_Exercise goal_
Once you have read the entries below, repeat all of them exactly.

═══ Source material ═══

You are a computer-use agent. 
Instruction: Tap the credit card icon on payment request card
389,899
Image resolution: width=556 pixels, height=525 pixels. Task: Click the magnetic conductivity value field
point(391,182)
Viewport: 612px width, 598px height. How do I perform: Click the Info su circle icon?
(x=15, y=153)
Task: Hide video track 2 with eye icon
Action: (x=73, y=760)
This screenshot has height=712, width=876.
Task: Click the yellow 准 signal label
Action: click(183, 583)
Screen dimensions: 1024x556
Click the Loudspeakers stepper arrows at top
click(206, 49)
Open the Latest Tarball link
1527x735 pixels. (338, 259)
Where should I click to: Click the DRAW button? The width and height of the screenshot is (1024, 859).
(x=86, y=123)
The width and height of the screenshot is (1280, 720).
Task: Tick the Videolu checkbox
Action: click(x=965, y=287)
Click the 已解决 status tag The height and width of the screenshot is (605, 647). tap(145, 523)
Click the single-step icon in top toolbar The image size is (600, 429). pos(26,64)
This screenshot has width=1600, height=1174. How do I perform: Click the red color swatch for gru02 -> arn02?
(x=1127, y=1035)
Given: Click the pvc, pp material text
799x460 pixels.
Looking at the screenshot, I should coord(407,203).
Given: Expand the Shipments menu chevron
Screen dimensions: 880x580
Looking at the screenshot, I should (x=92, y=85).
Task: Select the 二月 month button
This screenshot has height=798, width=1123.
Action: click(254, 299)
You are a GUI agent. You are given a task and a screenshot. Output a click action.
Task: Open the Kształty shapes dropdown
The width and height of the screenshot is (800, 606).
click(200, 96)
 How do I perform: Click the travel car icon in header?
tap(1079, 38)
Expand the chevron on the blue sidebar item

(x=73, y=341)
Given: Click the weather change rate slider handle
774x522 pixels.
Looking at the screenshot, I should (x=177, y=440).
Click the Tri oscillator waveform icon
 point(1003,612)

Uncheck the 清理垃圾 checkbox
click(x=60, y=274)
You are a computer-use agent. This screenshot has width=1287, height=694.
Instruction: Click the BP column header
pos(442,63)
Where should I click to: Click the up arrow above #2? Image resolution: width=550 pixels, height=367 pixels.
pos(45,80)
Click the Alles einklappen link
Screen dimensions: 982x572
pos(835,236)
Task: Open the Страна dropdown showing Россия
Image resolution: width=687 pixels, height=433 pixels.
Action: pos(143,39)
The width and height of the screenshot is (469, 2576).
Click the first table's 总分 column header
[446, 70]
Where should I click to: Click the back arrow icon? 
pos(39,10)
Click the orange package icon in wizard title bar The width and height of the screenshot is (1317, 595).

═══

_Solution to this exercise_
You are a computer-use agent. 
Instruction: Tap the credit card icon on payment request card
389,899
Image resolution: width=556 pixels, height=525 pixels. Task: Click the magnetic conductivity value field
point(391,182)
Viewport: 612px width, 598px height. How do I perform: Click the Info su circle icon?
(x=15, y=153)
Task: Hide video track 2 with eye icon
Action: (x=73, y=760)
This screenshot has height=712, width=876.
Task: Click the yellow 准 signal label
Action: click(183, 583)
Screen dimensions: 1024x556
Click the Loudspeakers stepper arrows at top
click(206, 49)
Open the Latest Tarball link
1527x735 pixels. (338, 259)
Where should I click to: Click the DRAW button? The width and height of the screenshot is (1024, 859).
(x=86, y=123)
The width and height of the screenshot is (1280, 720).
Task: Tick the Videolu checkbox
Action: click(x=965, y=287)
Click the 已解决 status tag The height and width of the screenshot is (605, 647). tap(145, 523)
Click the single-step icon in top toolbar The image size is (600, 429). pos(26,64)
This screenshot has width=1600, height=1174. How do I perform: Click the red color swatch for gru02 -> arn02?
(x=1127, y=1035)
Given: Click the pvc, pp material text
799x460 pixels.
Looking at the screenshot, I should coord(407,203).
Given: Expand the Shipments menu chevron
Screen dimensions: 880x580
Looking at the screenshot, I should (x=92, y=85).
Task: Select the 二月 month button
This screenshot has height=798, width=1123.
Action: click(254, 299)
You are a GUI agent. You are given a task and a screenshot. Output a click action.
Task: Open the Kształty shapes dropdown
The width and height of the screenshot is (800, 606).
click(200, 96)
 How do I perform: Click the travel car icon in header?
tap(1079, 38)
Expand the chevron on the blue sidebar item

(x=73, y=341)
Given: Click the weather change rate slider handle
774x522 pixels.
Looking at the screenshot, I should (x=177, y=440).
Click the Tri oscillator waveform icon
 point(1003,612)

Uncheck the 清理垃圾 checkbox
click(x=60, y=274)
You are a computer-use agent. This screenshot has width=1287, height=694.
Instruction: Click the BP column header
pos(442,63)
Where should I click to: Click the up arrow above #2? Image resolution: width=550 pixels, height=367 pixels.
pos(45,80)
Click the Alles einklappen link
Screen dimensions: 982x572
pos(835,236)
Task: Open the Страна dropdown showing Россия
Image resolution: width=687 pixels, height=433 pixels.
Action: pos(143,39)
The width and height of the screenshot is (469, 2576).
Click the first table's 总分 column header
[446, 70]
Where should I click to: Click the back arrow icon? 
pos(39,10)
Click the orange package icon in wizard title bar The width and height of the screenshot is (1317, 595).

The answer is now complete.